Pioneers of the science of ethology
Figure 38-1
Pioneers of the science of ethology.
A, Konrad Lorenz (1903 to 1989).
B
, Karl von Frisch (1886 to 1982).
C, Niko Tinbergen (1907 to 1988).
The Lengthening Shadow of One Man
People always have been fascinated by the behavior of animals. For as long as people have walked the earth, their lives have been touched by, indeed interwoven with, the lives of other animals. People hunted animals, fished them, domesticated them, ate them and were eaten by them, made pets of them, revered them, hated and feared them, immortalized them in art, song, and verse, fought them, and loved them. The very survival of ancient people depended on knowledge of wild animals’ habits and behaviors. As the hunting societies of primitive people gave way to agricultural civilizations, an awareness was retained of the interrelationship with other animals, and the need to understand their behaviors increased. Even today zoos attract more visitors than ever before; wildlife television shows are increasingly popular; game-watching safaris to Africa constitute a thriving enterprise; and millions of pet animals share the cities with us—more than a half million pet dogs live in New York City alone.

Despite our long-standing interest in the behavior of animals, the science of animal behavior is a newcomer to biology.
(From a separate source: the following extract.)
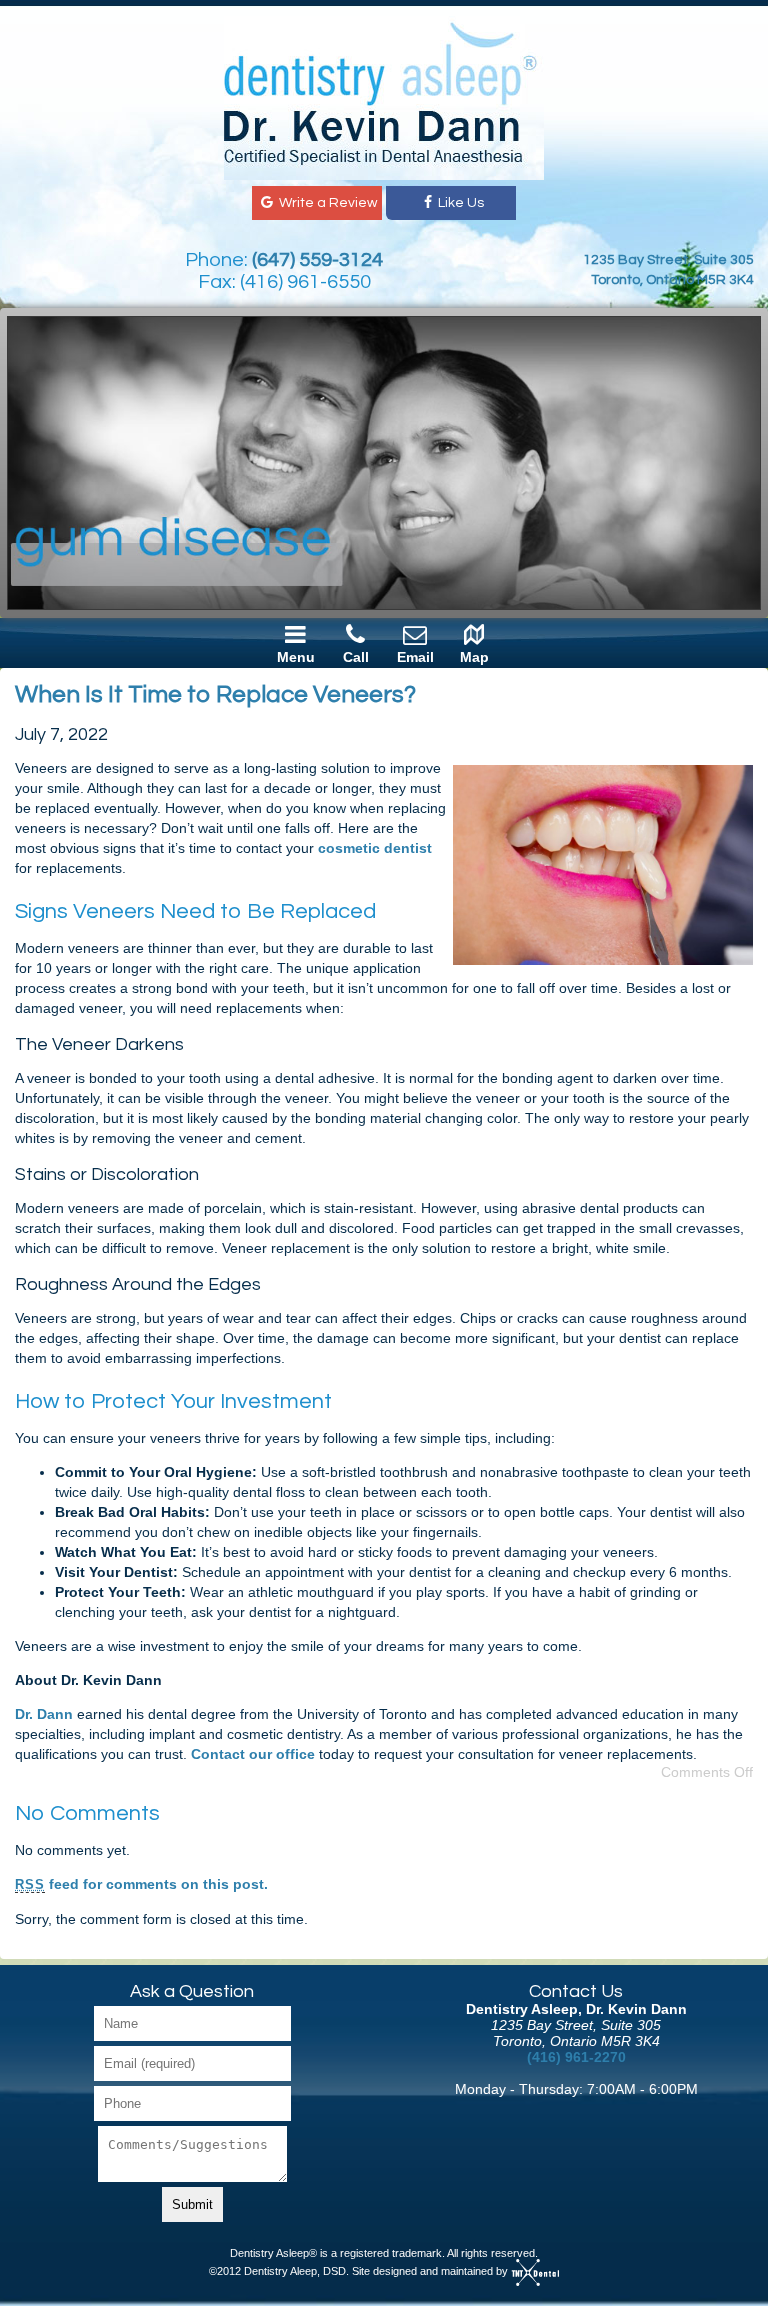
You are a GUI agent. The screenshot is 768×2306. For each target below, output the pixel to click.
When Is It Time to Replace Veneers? (215, 694)
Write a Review (326, 203)
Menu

Charles Darwin, with the uncanny insight of genius, prepared for the reception of animal behavior by showing how natural selection would favor specialized behavioral patterns for survival. Darwin’s pioneering book, The Expression of the Emotions of Man and Animals, published in 1872, mapped a strategy for behavioral research still in use today. However science in 1872 was unprepared for Darwin’s central insight that behavioral patterns, no less than bodily structures, are selected and have evolutionary histories. Another 60 years would pass before such concepts would begin to flourish within behavioral science.

It was Ralph Waldo Emerson who said that an institution is the lengthening shadow of one man. For Charles Darwin the shadow is long indeed, for he brought into being entire fields of knowledge, such as evolution, ecology, and finally, after a long gestation, animal behavior. Above all, he altered the way we think about ourselves, the earth we inhabit, and the animals that share it with us.

In 1973, the Nobel Prize in Physiology or Medicine was awarded to three pioneering zoologists, Karl von Frisch, Konrad Lorenz, and Niko Tinbergen (Figure 38-1). The citation stated that these three were the principal architects of the new science of ethology, the scientific study of animal behavior, particularly under natural conditions. It was the first time any contributor to the behavioral sciences was so honored, and it meant that the discipline of animal behavior, which really has its roots in the work of Charles Darwin, had arrived.